**PROBLEM TO SOLVE**
Every record below should be printed exactly, except for the pictures.

(Collected data entries)
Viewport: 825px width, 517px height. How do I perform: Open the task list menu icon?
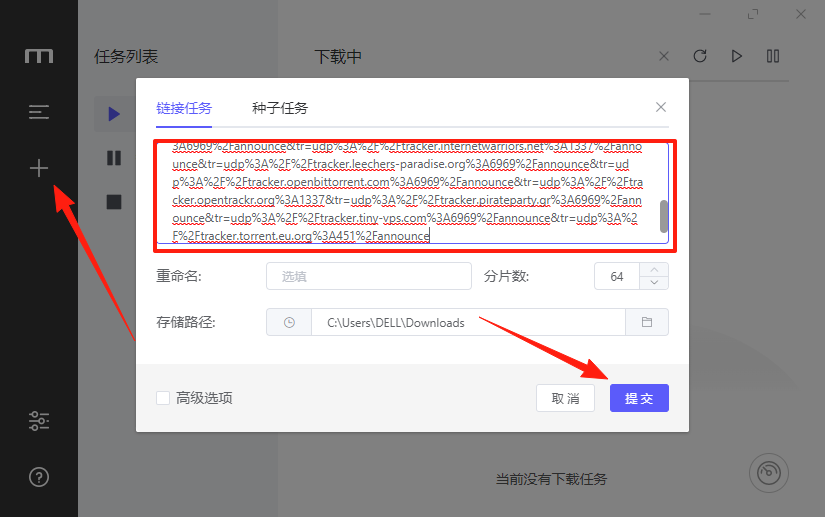39,113
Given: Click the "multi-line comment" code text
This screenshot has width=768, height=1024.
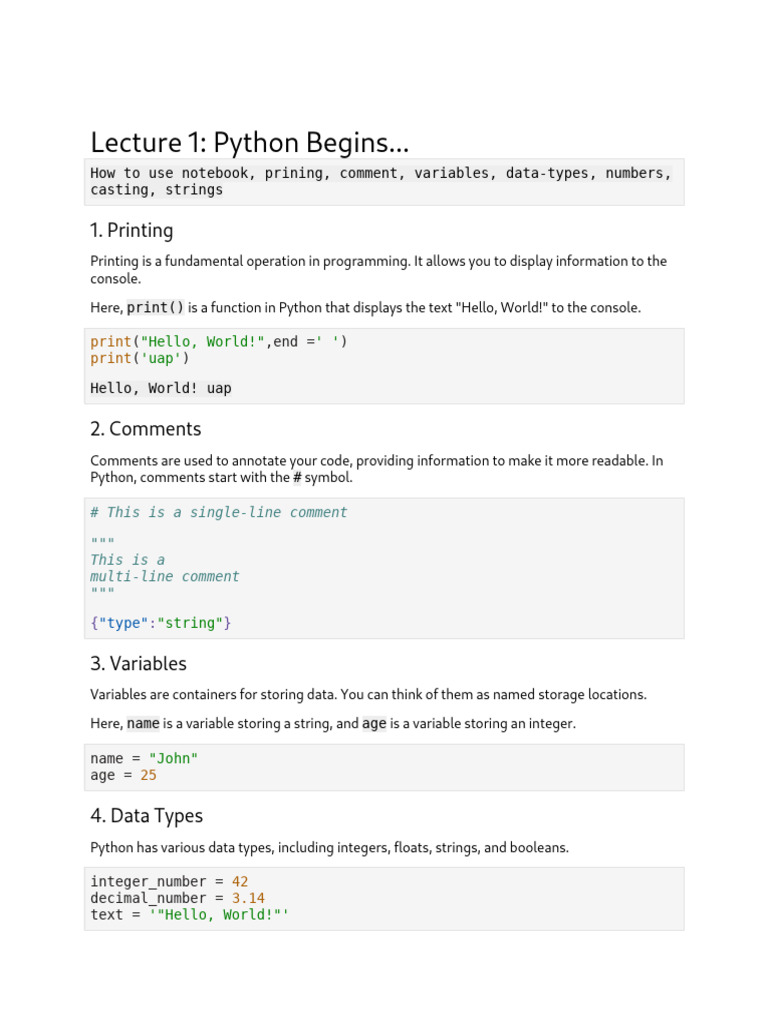Looking at the screenshot, I should pos(165,576).
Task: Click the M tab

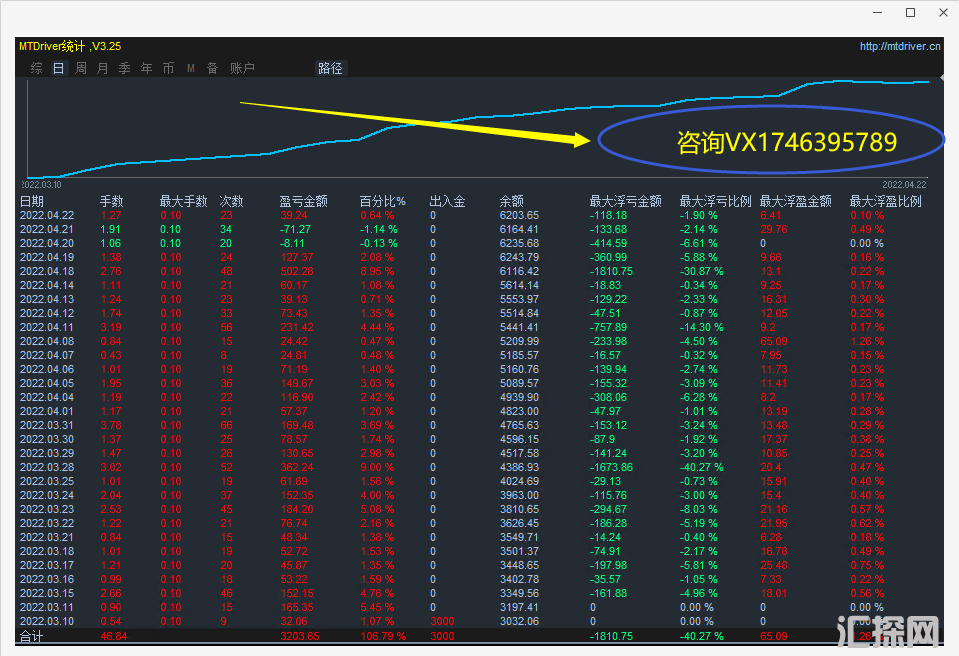Action: (x=191, y=69)
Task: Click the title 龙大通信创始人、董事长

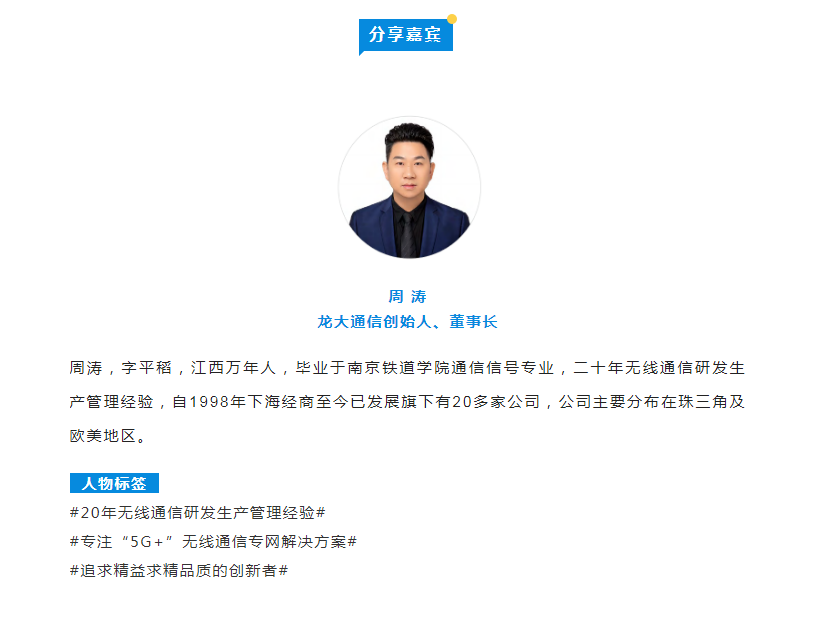Action: [x=407, y=322]
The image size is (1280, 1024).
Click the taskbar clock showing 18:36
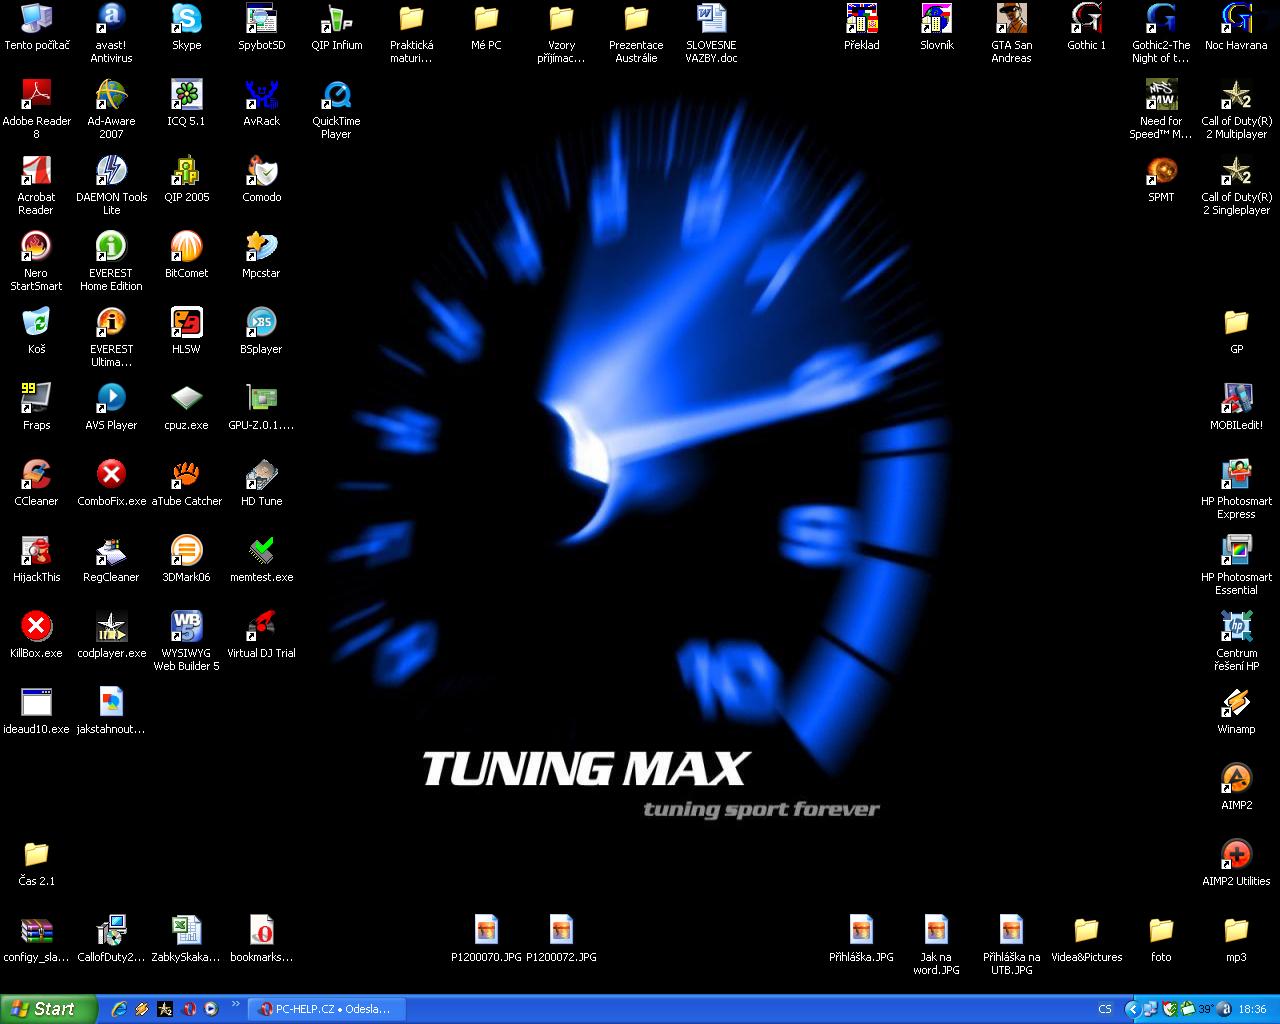coord(1252,1009)
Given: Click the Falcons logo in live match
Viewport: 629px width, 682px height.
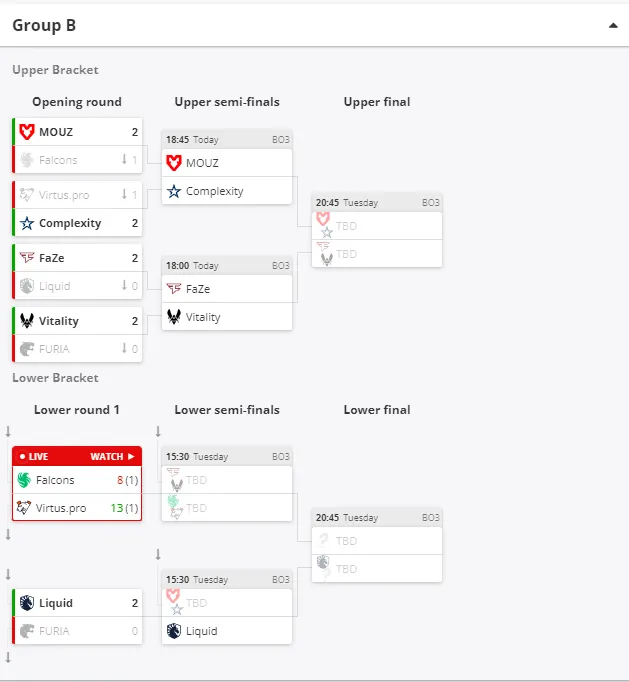Looking at the screenshot, I should [x=24, y=480].
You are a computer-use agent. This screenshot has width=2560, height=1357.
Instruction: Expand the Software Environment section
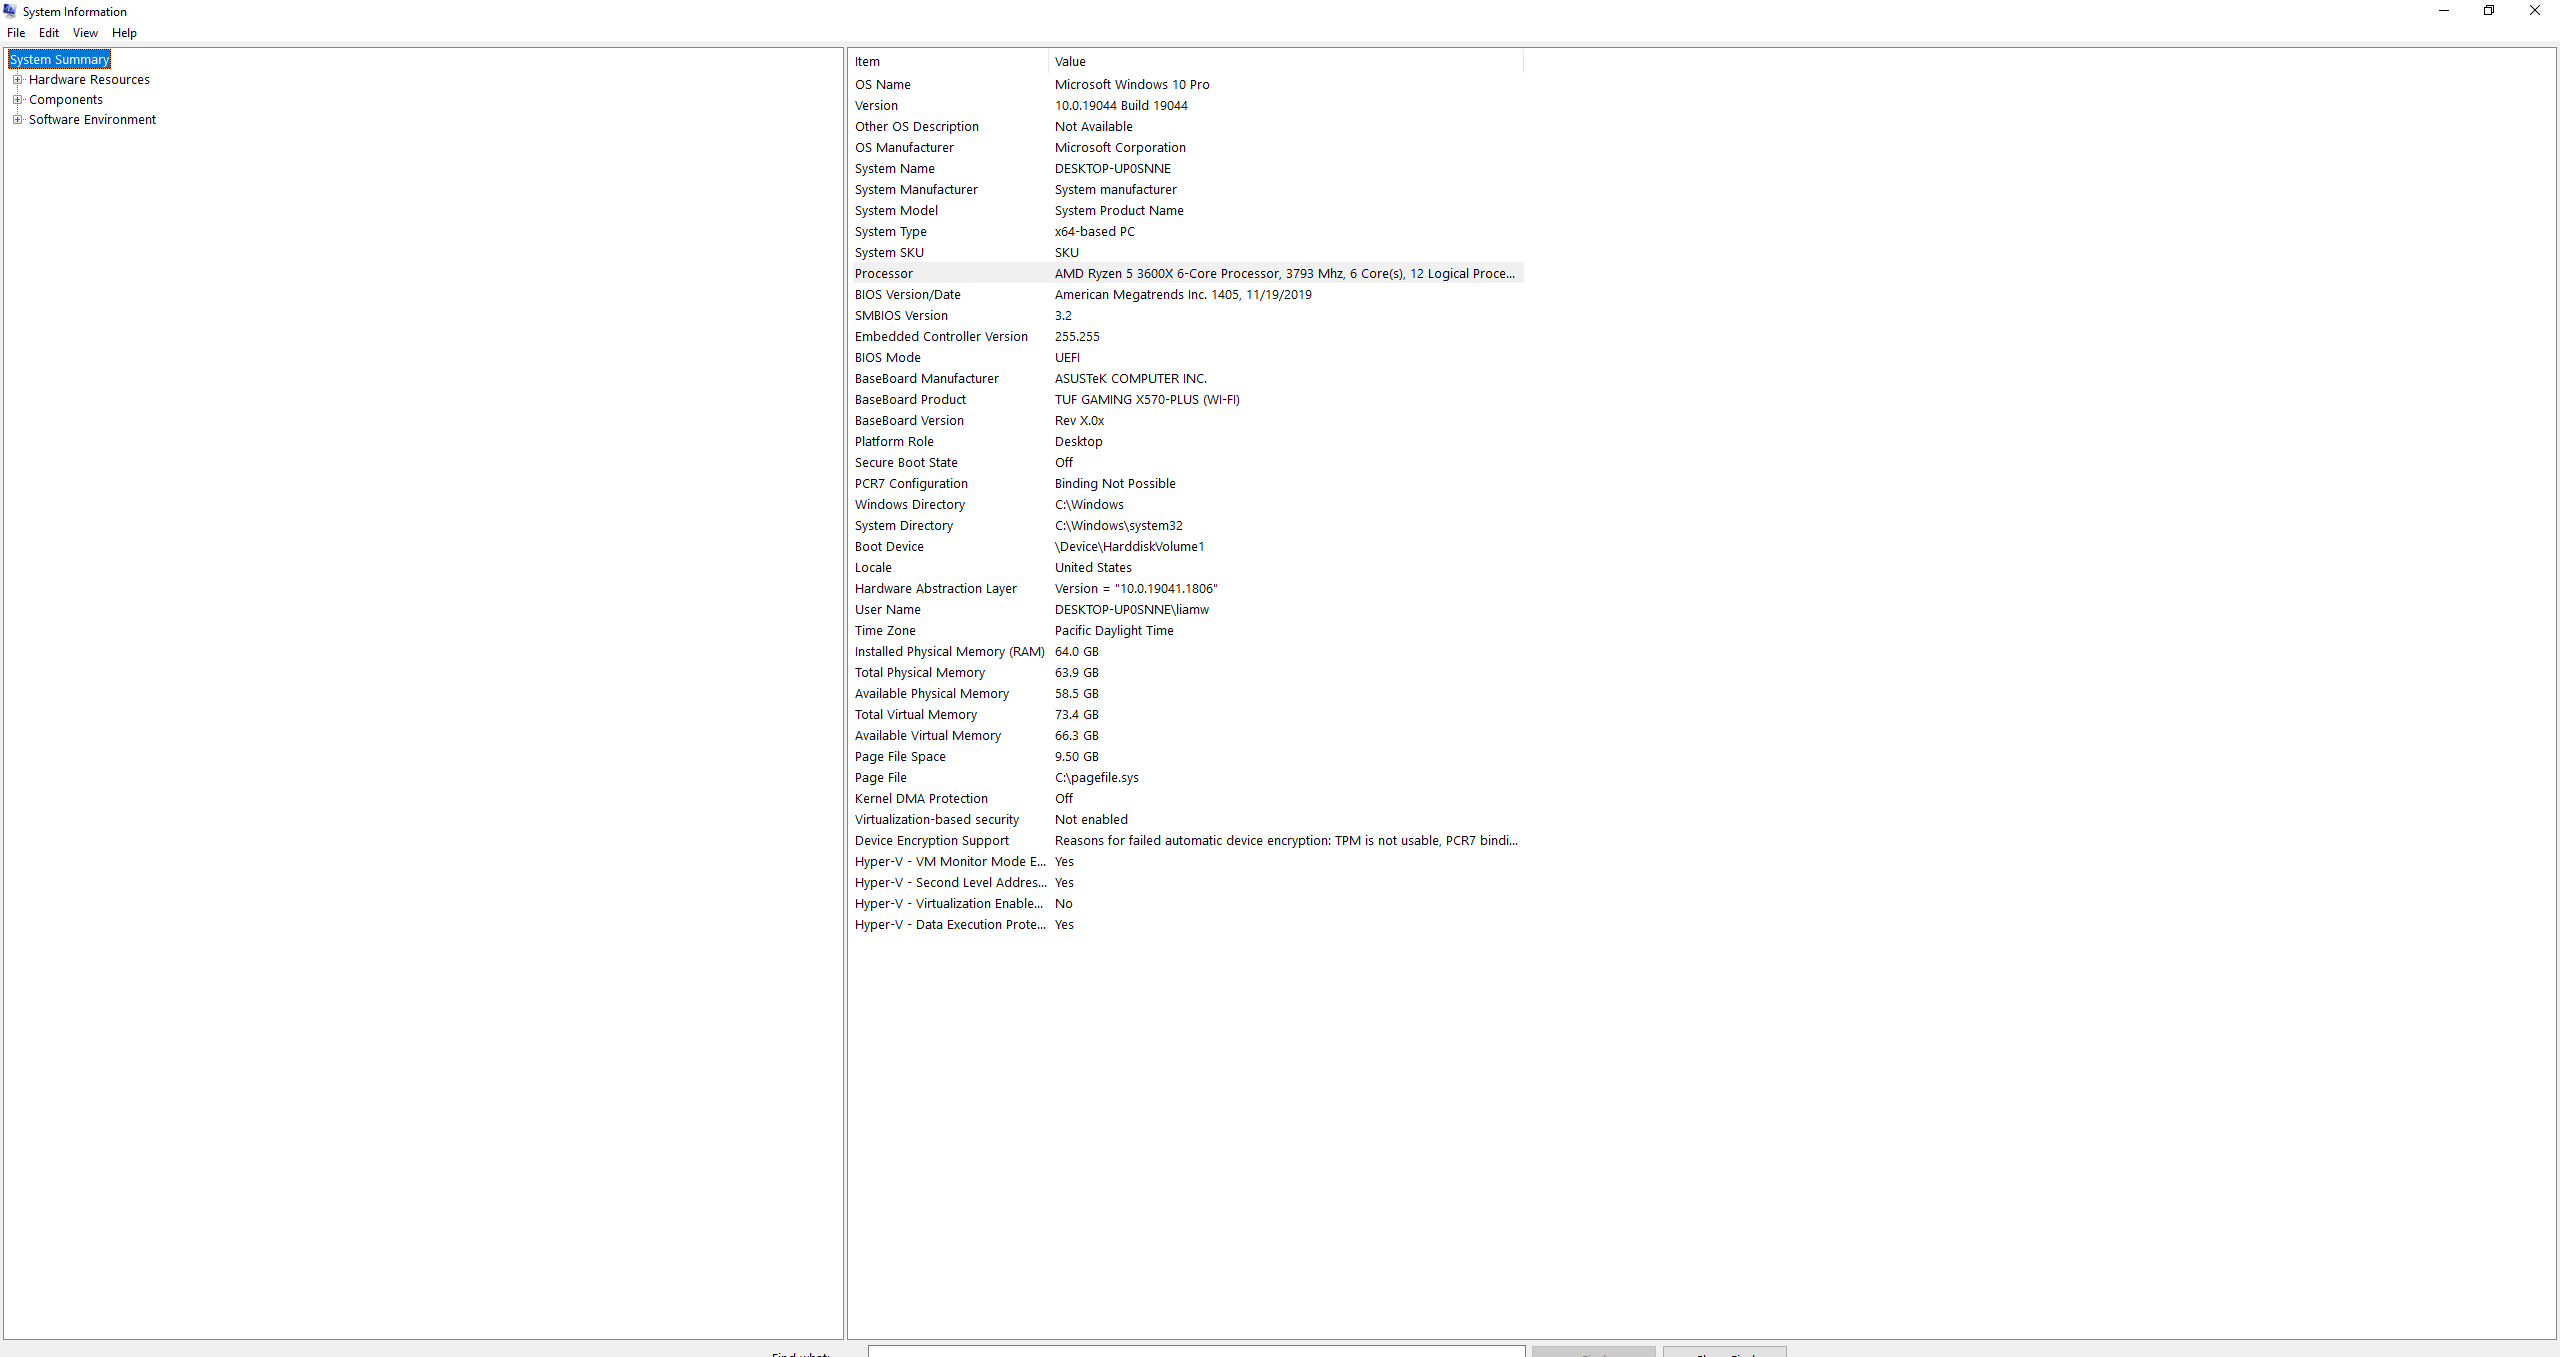[17, 119]
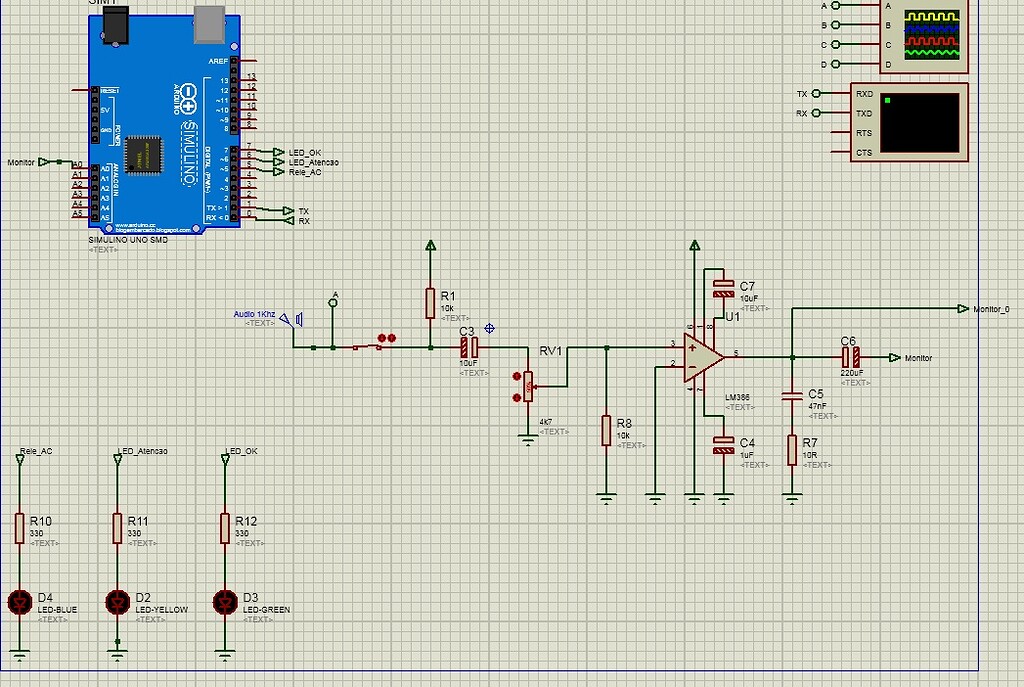This screenshot has height=687, width=1024.
Task: Click resistor R8 below RV1
Action: [x=607, y=432]

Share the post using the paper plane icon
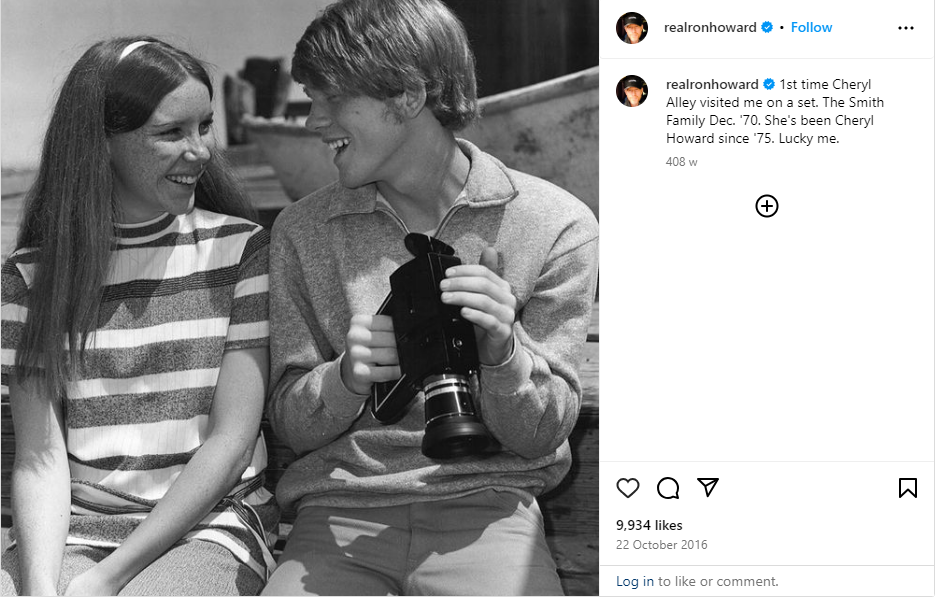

**ANSWER TO THIS TASK**
Viewport: 825px width, 517px height. How do I perform: Open the task list menu icon?
39,113
Given: Click the "multi-line comment" code text
This screenshot has width=768, height=1024.
Looking at the screenshot, I should pos(165,576).
Task: Click the M tab

Action: (x=191, y=69)
Task: Click the title 龙大通信创始人、董事长

Action: [x=407, y=322]
The image size is (1280, 1024).
Click the taskbar clock showing 18:36
coord(1252,1009)
Given: Click the Falcons logo in live match
Viewport: 629px width, 682px height.
Looking at the screenshot, I should [x=24, y=480].
You are a computer-use agent. This screenshot has width=2560, height=1357.
Instruction: Expand the Software Environment section
[17, 119]
This screenshot has height=687, width=1024.
Task: Click resistor R8 below RV1
Action: [x=607, y=432]

Share the post using the paper plane icon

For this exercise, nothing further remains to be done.